FRESH TARIFF CUTS SET TO ENCOURAGE MORE TRADE

Vietnam will soon be implementing the country’s commitments to reduce and remove export and import tariffs under the Comprehensive and Progressive Agreement for Trans-Pacific Partnership, allowing itself to attract more investment from and open up to other nations in the trading bloc.

The Ministry of Finance last week submitted a proposal to the prime minister regarding the enactment of a decree on a special preferential import and export tariff schedule for the country, by which it could implement its commitments under the Comprehensive and Progressive Agreement for Trans-Pacific Partnership (CPTPP) in the 2019-2022 period.

The decree, which follows the National Assembly’s CPTPP adoption on November 12, 2018 and the deal’s entry into force for Vietnam on January 14, is expected to take effect during the first quarter of 2019.

Regarding the export tariff commitments of the CPTPP, the country pledges to remove all export tariffs for the majority of items that are currently subject to this type of tariff under a 5-15 year roadmap. Some important items such as fossil coal, crude oil, a range of different ores, and up to 70 natural minerals will be allowed to continue their export tariffs.

The nation’s preferential export tariff schedule includes 519 tariff lines, with different levels of average tax rates cut down gradually, with 19.1 per cent in 2019, 17.4 per cent in 2020, 15.7 per cent in 2021, and 14.1 per cent in 2022.

As for import tariff commitments in the CPTPP, Vietnam has promised to erase nearly 100 per cent of tariff lines under the roadmap. Specifically, 65.8 per cent of tariff lines will see a 0 per cent import tax rate immediately after the CPTPP takes effect. Additionally, in the fourth and 11th years following entry into the deal, a total of 86.5 and then 97.8 per cent of tariff lines will also enjoy a 0 per cent import tax rate.

The remaining items will see a 0 per cent import tax rate from the 16th year, depending on tariff quotas. This preferential import tariff schedule includes 10,216 tariff lines.

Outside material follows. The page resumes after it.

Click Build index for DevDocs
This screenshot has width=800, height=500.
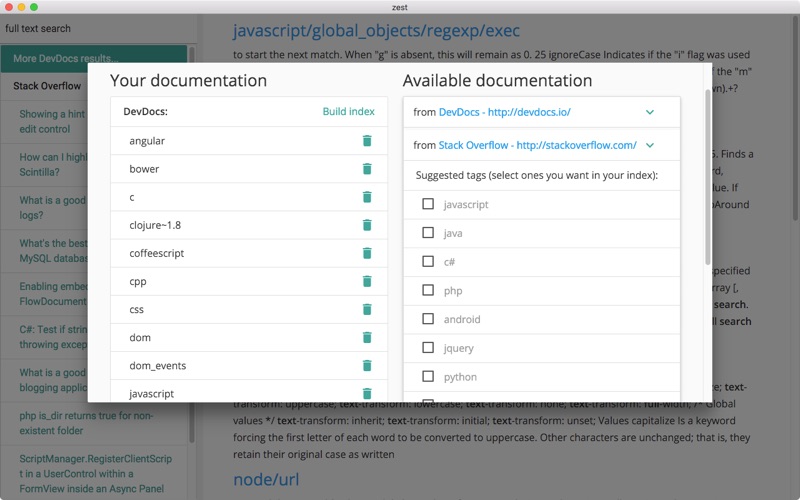tap(348, 112)
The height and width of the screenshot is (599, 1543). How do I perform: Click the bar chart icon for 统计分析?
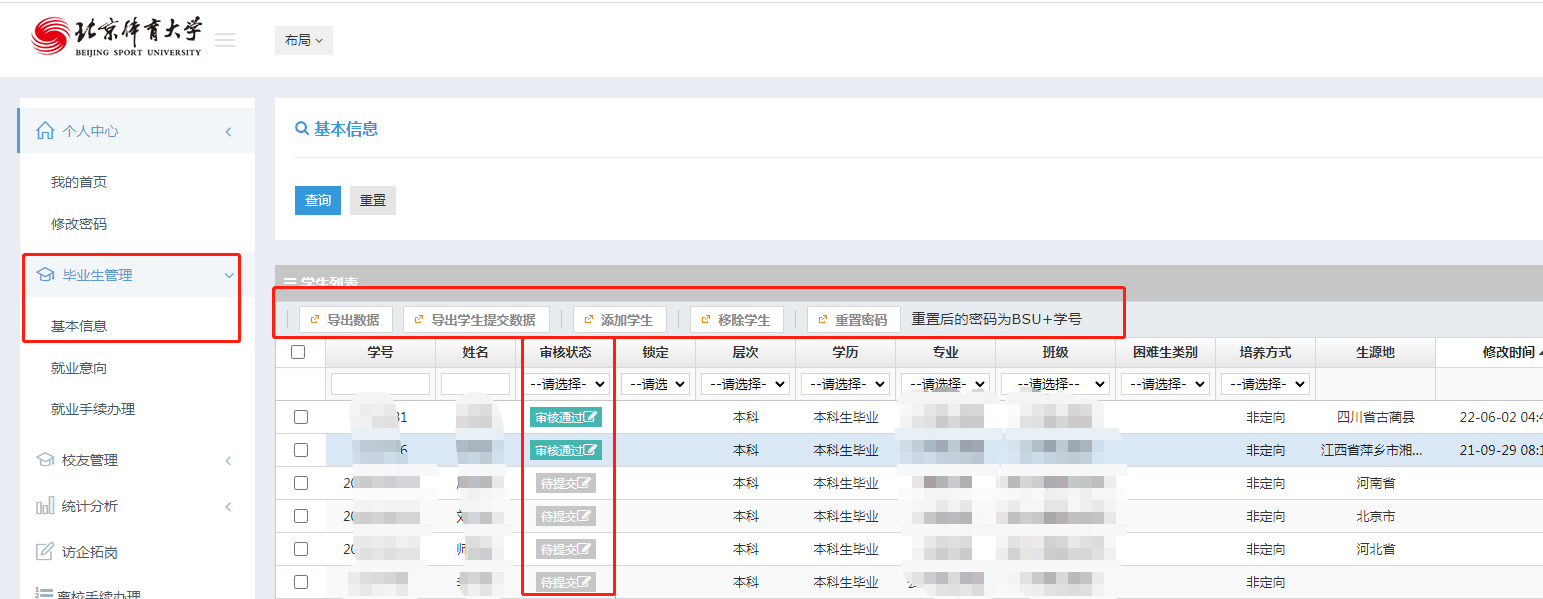click(x=45, y=506)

Average tax rates will also enjoy a gradual reduction, from 9.1 per cent in 2019 to 7.7 per cent in 2020, 6.3 per cent in 2021, and 4.8 per cent in 2022.

According to a CPTPP governmental report recently delivered to the National Assembly, the CPTPP will greatly benefit the nation as the trading bloc’s total GDP is about $11 trillion, or 13.5 per cent of the global GDP. The bloc, which also includes Japan, the world’s third-largest economy, has a population of more than 500 million people.

Under a recent study conducted by the Ministry of Planning and Investment (MPI), the CPTPP can grow Vietnam’s GDP and export turnover by 1.32 and 4.04 per cent, respectively, by 2035. Total import turnover will also likely rise by an additional 3.8 per cent until 2035.

“In terms of investment attraction, the CPTPP commitments on services and investment will help the nation improve its investment climate and attract more foreign direct investment (FDI),” said the report. “In terms of institutional reforms, the CPTPP will help further improve local businesses and the investment climate in favour of investors.”

According to the study, the CPTPP will also add an additional 20,000-26,000 jobs to Vietnam per year.

Under the MPI’s statistics, as of December 20, 2018, CPTPP nations had 7,570 investment projects in the country, registered at over $124 billion. This figure accounts for 36.45 per cent of the country’s total registered FDI, with Australia accounting for $1.865 billion, Brunei for $1 billion, Canada for $5 billion, Chile for $15,000, Japan for $57 billion, Malaysia for $12.5 billion, Mexico for $58,000, New Zealand for $92.1 million, and Singapore for $46.62 billion.